Production of the rug would have been much easier in India or Nepal, where manufacturers process designs digitally to make easy-to-use knotting templates; but the project stuck to its roots. ‘We opted for production in Morocco, with all its improvisational imprecisions,’ says Gebhart, ‘because this approach better reflects the character and vitality of the original material—and also ensures that the value creation remains in the country of origin of the design references.’

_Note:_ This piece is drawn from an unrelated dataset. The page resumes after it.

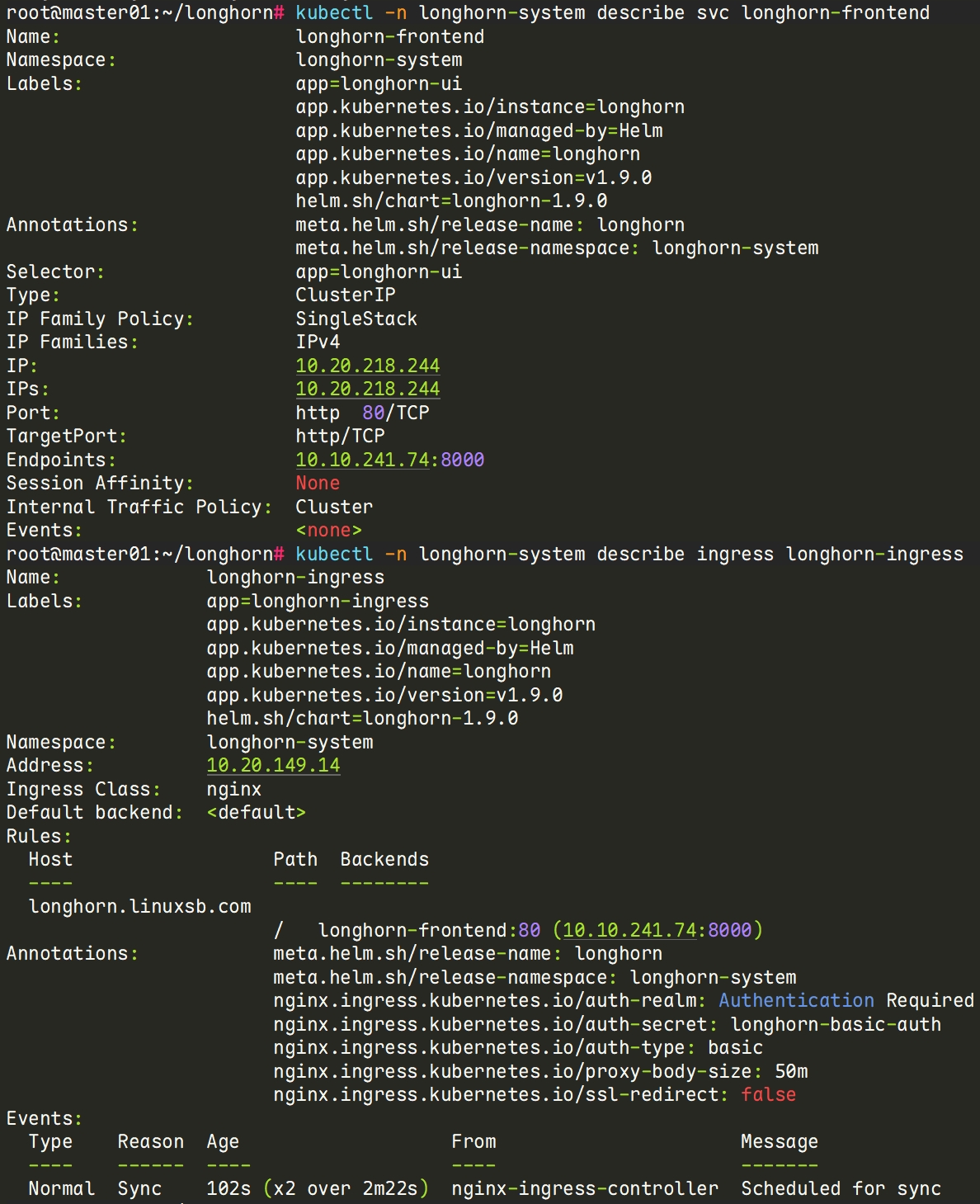Open the Endpoints address 10.10.241.74 link

click(363, 460)
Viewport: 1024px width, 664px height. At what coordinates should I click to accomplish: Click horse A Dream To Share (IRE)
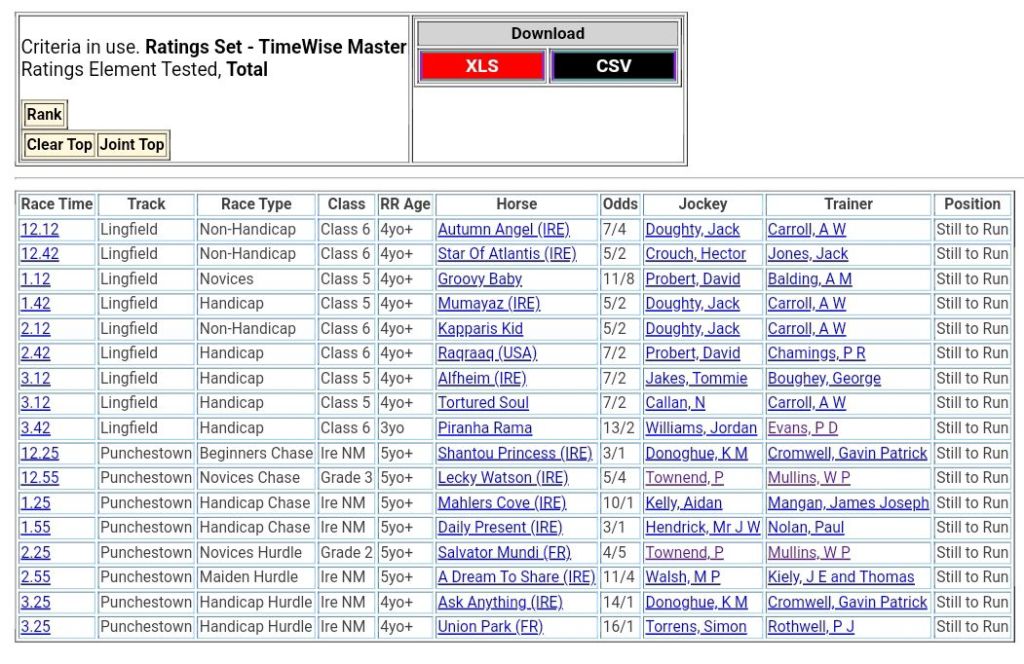pos(516,577)
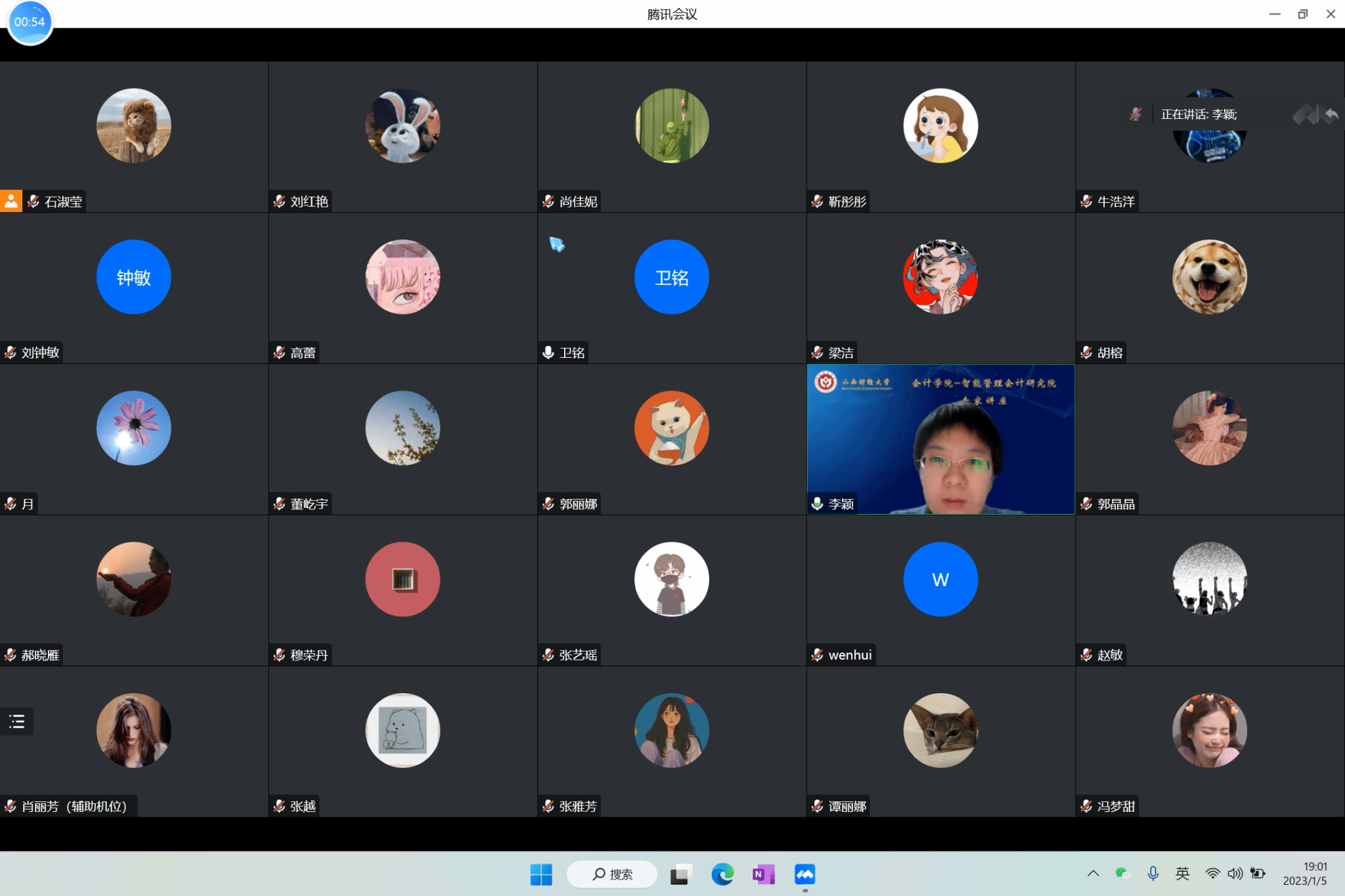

Exhibited in May at Gebhart’s Berber Arts gallery during Designmonat Graz 2025, the thirteen resulting rugs are replete with Moroccan rug motifs and have a wild energy that belongs to the tradition. This ancient craft has been reimagined digitally and then recrafted once again. The thread of the traditional rug story runs through each stage of the design and links into Ida’s thesis, in which she talks about how ‘ the digital world and textile craft already intersected at the beginning when programming itself took its first steps in the textile industry’.

MLRug exhibition in Graz

Max and Ida recognise the potential pitfalls of working with AI, both personally and for the design world; as Max says, ‘The results are often not critically evaluated.’ Yet MLRugs is a project created from the curiosity of three individuals, trying to understand how craft and technology meet, and in so doing making a beautiful Moroccan rug collection. ‘With MLRug, our aim is not to copy, revolutionise or replace Moroccan rug culture,’ says Ida. ‘It’s about opening a new window and seeing where it might lead.’